Stored items:
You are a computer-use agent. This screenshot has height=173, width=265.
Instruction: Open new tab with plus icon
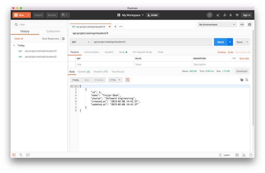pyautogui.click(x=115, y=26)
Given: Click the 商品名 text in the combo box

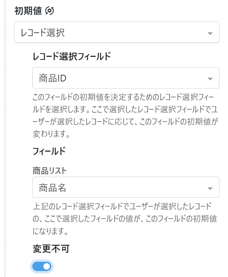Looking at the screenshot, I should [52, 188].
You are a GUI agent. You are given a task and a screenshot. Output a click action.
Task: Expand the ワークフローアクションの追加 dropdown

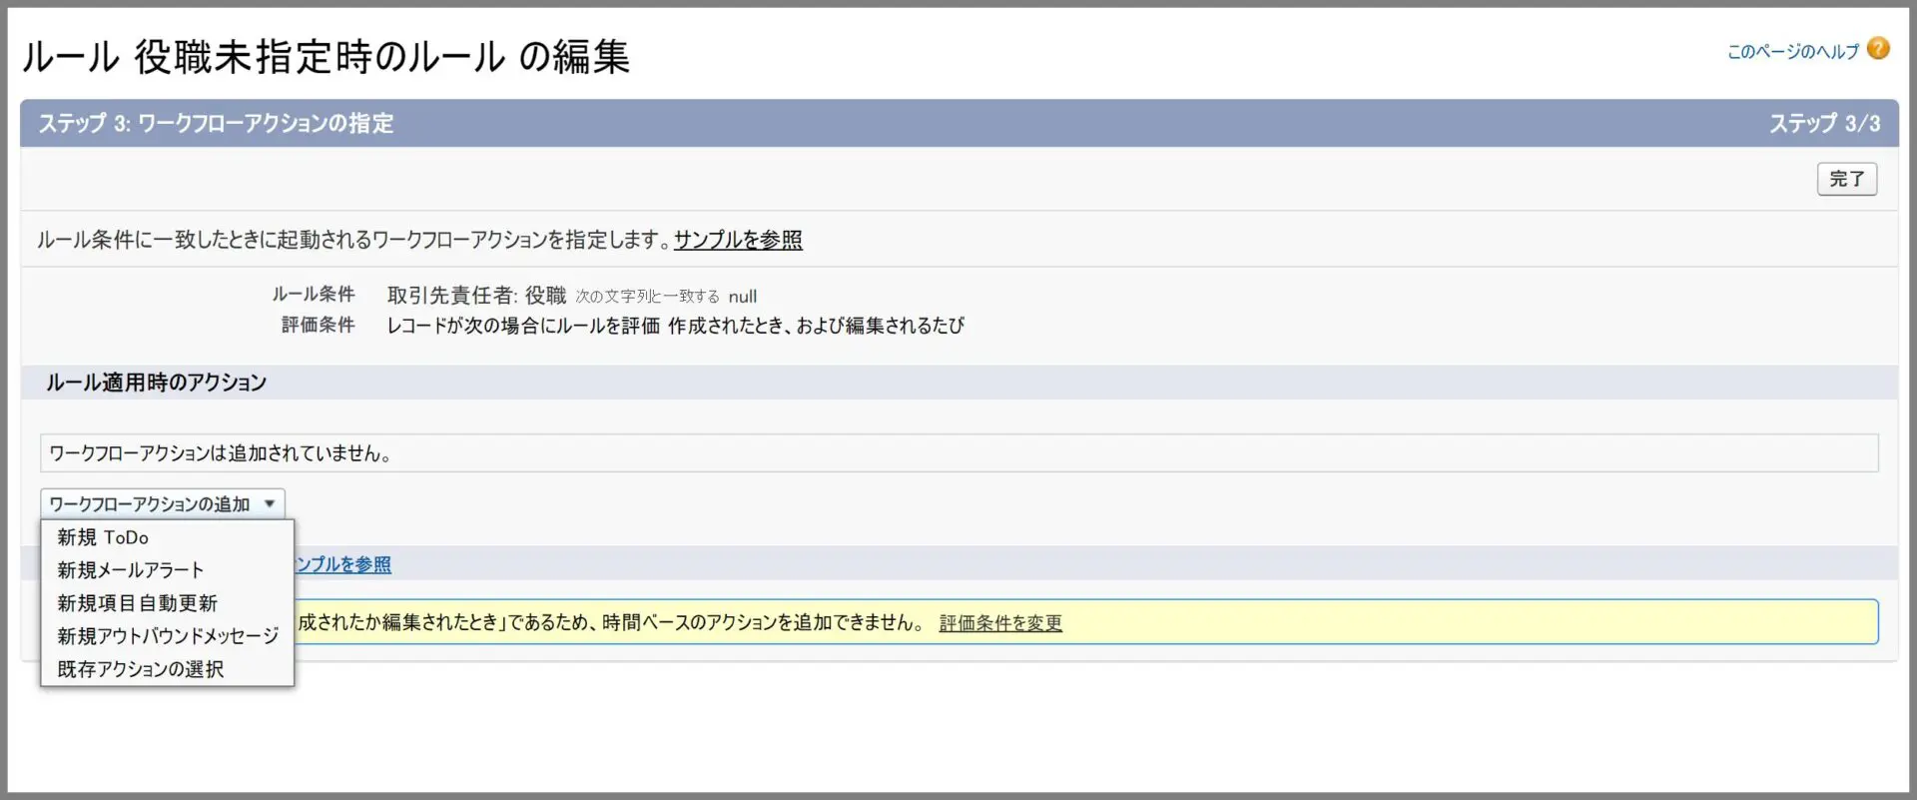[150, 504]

> Try it
Output a verbatim copy of all entries above; no pictures go in it.

> Expected answer
You are a computer-use agent. This screenshot has height=173, width=265.
Instruction: Open new tab with plus icon
pyautogui.click(x=115, y=26)
Given: Click the 商品名 text in the combo box

Looking at the screenshot, I should [52, 188].
You are a GUI agent. You are given a task and a screenshot. Output a click action.
Task: Expand the ワークフローアクションの追加 dropdown

[150, 504]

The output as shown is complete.